• **Texte à lire**
Absences : les creux

Les ignorés

Les interrogations portant sur les origines des exils dans nos textes ayant été levées, il nous reste maintenant à nous questionner sur les modalités de ces exils. Nous savons que la racine fait défaut, puisque dans chacun des cas elle a été coupée. Nous savons également de quelles manières ont été opérées les rhizotomies. L’origine est à chaque fois perdue, mais cette perte induit-elle pour autant un même mouvement migratoire pour tous ? L’absence de l’origine, l’absence des personnages sur les lieux de leurs origines est un creux. Ils disparaissent sous l’effet de pressions sociales et morales, historiques, les forçant à s’exiler en d’autres lieux, spatiaux et temporels. Ainsi, comme nous avons relevé comment se lisent les creux par le contraste qu’ils forment avec les plis, nous devons encore nous interroger de manière plus précise sur la nature propre de ces creux, de ces absences au monde d’avant l’exil. Les personnages sont certes tous en exil, mais ces exils sont-ils pour autant tous les mêmes ? Correspondent-ils tous à un même mouvement réel et/ou imaginaire, ou se réalisent-ils selon des modalités particulières propres à chacune des écritures en présence ?

Nous ne nous sommes pour le moment pas encore penchés sur le cas de Bé-Maho de Monique Agénor. Ce texte qui alterne narration et chronique, contrairement à l’ensemble des autres œuvres du corpus, s’enracine dans un seul espace et un seul temps : l’île de La Réunion durant l’année 1942. La narration principale nous est contée par une voix omnisciente qui retrace la vie des habitants des hauts de l’île dans cette période historique. La guerre qui sévit au-delà de l’océan, sur le continent européen, est au cœur de cette histoire. Malgré la distance, elle s’immisce dans l’île faisant sortir Médéo et ses « cousins-cousines » de Plateau Cochons de leur quotidien habituel (p. 22). En participant chacun à leur manière à la résistance qui s’organise sur l’île, ils tiennent tête à la guerre, « question de ne pas se laisser impressionner par les imprévus de la vie » (p. 21). C’est que dans leur isolement des hauts plateaux de l’île où ils vivent en autarcie et de manière consanguine depuis plusieurs générations, la guerre intervient effectivement comme un « imprévu de la vie » :

‘Le cousinage était la spécialité du pays. Depuis que l’Île s’était faite île, ils vivaient ensemble, entre eux, rien qu’entre eux. Dans les coins et recoins du pays où se nichaient leurs îlettes149, inconnues de la terre entière, protégées par les précipices, les torrents et les montagnes, ils se réjouissaient de n’avoir qu’eux-mêmes à contempler, leur indépendance et leur liberté.

• **Consignes**
• 1. Recopiez intégralement chacune des phrases interrogatives de l’étude sur les exils.
• 2. Rédigez la suite de l’étude sur les exils en reprenant juste après sa dernière phrase.

• **Matériel fourni**
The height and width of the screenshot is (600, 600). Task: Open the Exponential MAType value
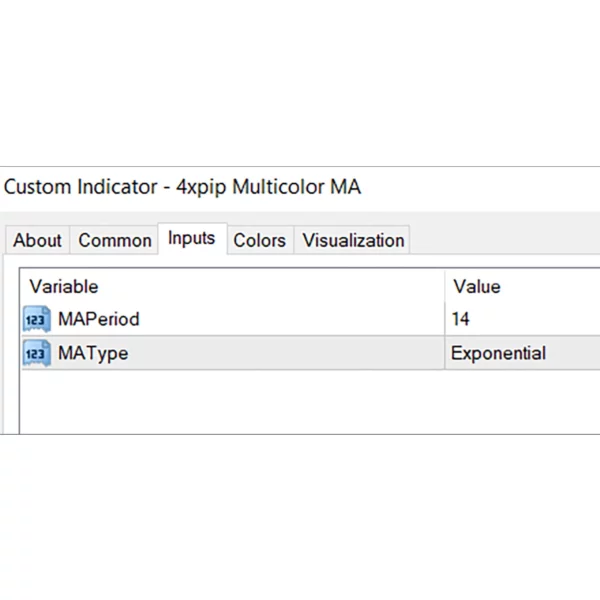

• **Résultats attendus**
• 1.
L’origine est à chaque fois perdue, mais cette perte induit-elle pour autant un même mouvement migratoire pour tous ?
Les personnages sont certes tous en exil, mais ces exils sont-ils pour autant tous les mêmes ?
Correspondent-ils tous à un même mouvement réel et/ou imaginaire, ou se réalisent-ils selon des modalités particulières propres à chacune des écritures en présence ?

• 2.
Marcy, feu l’ancêtre de cent quinze ans passés, ayant pressenti la mort bientôt à l’honneur, était venu déréglementer un si bel ordonnancement […].
(Agénor, BM, p. 9-10)’

Rien, pendant plusieurs générations, « depuis que l’Île s’était faite île », n’était venu perturber la quiétude des habitants des hauts plateaux. Grâce à son relief, l’espace même les protégeait de toute contamination non-consanguine, et par là même de toute intrusion extérieure, fut-elle historique. Mais ces remparts sont un piège, puisque cette indépendance et cette liberté qui les réjouissent font aussi d’eux, à l’image des îlettes, des « inconnus de la terre », « protégés » mais oubliés du monde. Se profile là une première forme d’exil : bien que profondément enracinés dans un territoire, ces habitants vivent en marge de tout mouvement. Comme les sociétés du reste de l’île et plus généralement du monde n’existent pas pour eux, ils n’existent pas pour ces mêmes sociétés. Mais, pour que puisse prendre sens l’exil, faut-il encore que ces personnages aient eux-mêmes conscience de leur situation. C’est ce que viendra leur apporter Marcy. C’est donc par le biais du rappel de la « déréglementation », autrement dit des révélations faites par feu l’ancêtre, que s’ouvre le livre ; sur l’histoire, ignorée par tous les habitants de la fondation de leur propre société. Bé-Maho s’ouvre donc sur l’énonciation d’une absence, celle d’une information fondamentale qui manque aux protagonistes, mais qui sera immédiatement comblée :

‘Au commencement, avait raconté Marcy, des colons blancs étaient venus s’installer dans l’île déserte. Avant que la canne à sucre ne l’ait complètement envahie, ce fut par le café, le tabac et la vigne que les gra’mounes avaient commencé. La culture marchait bien et elle attirait toujours de plus en plus de monde qui débarquait d’en-France et des pays du monde entier par bateaux-marchands ou par bateaux-pirates.
C’est ainsi que parmi les débarqués d’un navire de la flibuste, un bougre qui se disait gentilhomme, le sieur de La Brière…
- La Brière ? C’est ton nom même ça, Marcy !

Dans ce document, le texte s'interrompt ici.